(Provided passage):
■ ■ ■ ■ ■ ■ ■
# Le Mans Series: 1000 Km of Catalunya Race Report



## [email protected] (Apr 9, 2004)

Private Audi customer team Kolles was struck by major misfortune at its debut in the European-based Le Mans Series (LMS): Christijan Albers and Christian Bakkerud started from the third row of the Circuit de Catalunya at Barcelona in their Audi R10 TDI cars. They were running in position three for part of the time before suspension damage forced them to retire in the final third of the race. The second R10 TDI lost a lot of time as early in the race due to a puncture and an excursion into a gravel trap. When the vehicle was pulled out, the rear was damaged in the process. After six hours, Michael Krumm, Andrew Meyrick and Charles Zwolsman occupied eighth place in the LMP1 class and thus still scored one championship point. 
* Full Story *


----------



## chernaudi (Oct 6, 2006)

*Re: Le Mans Series: 1000 Km of Catalunya Race Report ([email protected])*

I hope that what happend was bad luck, and not internal problems at Kolles-Audi may ditch the program or take it over.
As I wrote at another forum on this topic:
Inexperienced team and drivers-need Joest or Champion to run the team, and Audi's established drivers to drive the car to it's full potential.
I also have this(sorry if I PO any Twilight fans):
"Quote: 
The Kolles performance hasn't been nearly as impressive as it should have been.
Too often the cars looked a real handful, and there's no reason why they should be that far back. I suspect they're discovering that the R10 is not a simple, straightforward car, and the drivers might not have the overall experience to get the most out of it. I see them having a very uphill time of it this year."
Well, the Audi R15, R8 GT3 and the DTM has taken precident over anything else at Audi Sport-Kolles is just basically a LM insurance policy, and one that's quite likely unneeded considering the R15's potential against a now very restrained(read development stopped) Pug 908. Add in that Kolles' drivers have little to no sports car experience, and that Kolles has equally little sports car experience as a team, obviously there'll be a sharp learning curve at first.

"Quote:
Spot on. The likes of TK and McNish have always said the car isn't the easiest to drive and they are the best endurance racing has to offer. Add in the new rear wing which the car was not designed for and you've got a challenging ride I imagine!." 
I applogize for taking a page out of the Twilight books(namely Breaking Dawn), but I would like to characterize the Audi R10 as Bella Swan pre-vampire, and the R15 as Bella post-vampire.
■ ■ ■ ■ ■ ■ ■
(Data):
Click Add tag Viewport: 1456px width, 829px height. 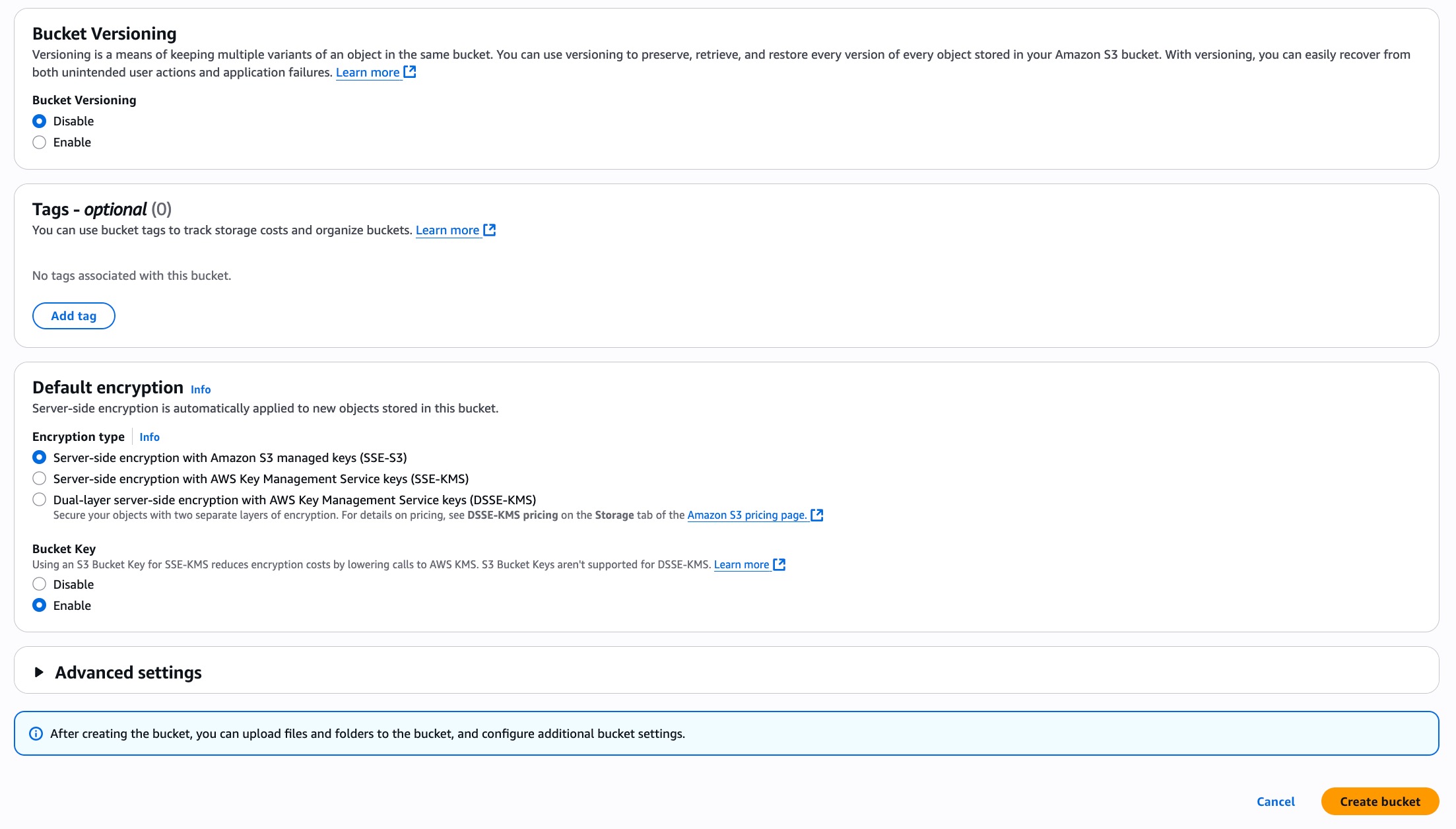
■ ■ ■ ■ ■ ■ ■
(Complete the following):
[1] From the Catalunya race thread, quote the part that opens with the words containing "## [email protected] (Apr" and closes with "one championship point.".
[2] List every driver named in the opening post of the Catalunya race thread.

(Answers per task):
[1]
## [email protected] (Apr 9, 2004)

Private Audi customer team Kolles was struck by major misfortune at its debut in the European-based Le Mans Series (LMS): Christijan Albers and Christian Bakkerud started from the third row of the Circuit de Catalunya at Barcelona in their Audi R10 TDI cars. They were running in position three for part of the time before suspension damage forced them to retire in the final third of the race. The second R10 TDI lost a lot of time as early in the race due to a puncture and an excursion into a gravel trap. When the vehicle was pulled out, the rear was damaged in the process. After six hours, Michael Krumm, Andrew Meyrick and Charles Zwolsman occupied eighth place in the LMP1 class and thus still scored one championship point.

[2]
Christijan Albers
Christian Bakkerud
Michael Krumm
Andrew Meyrick
Charles Zwolsman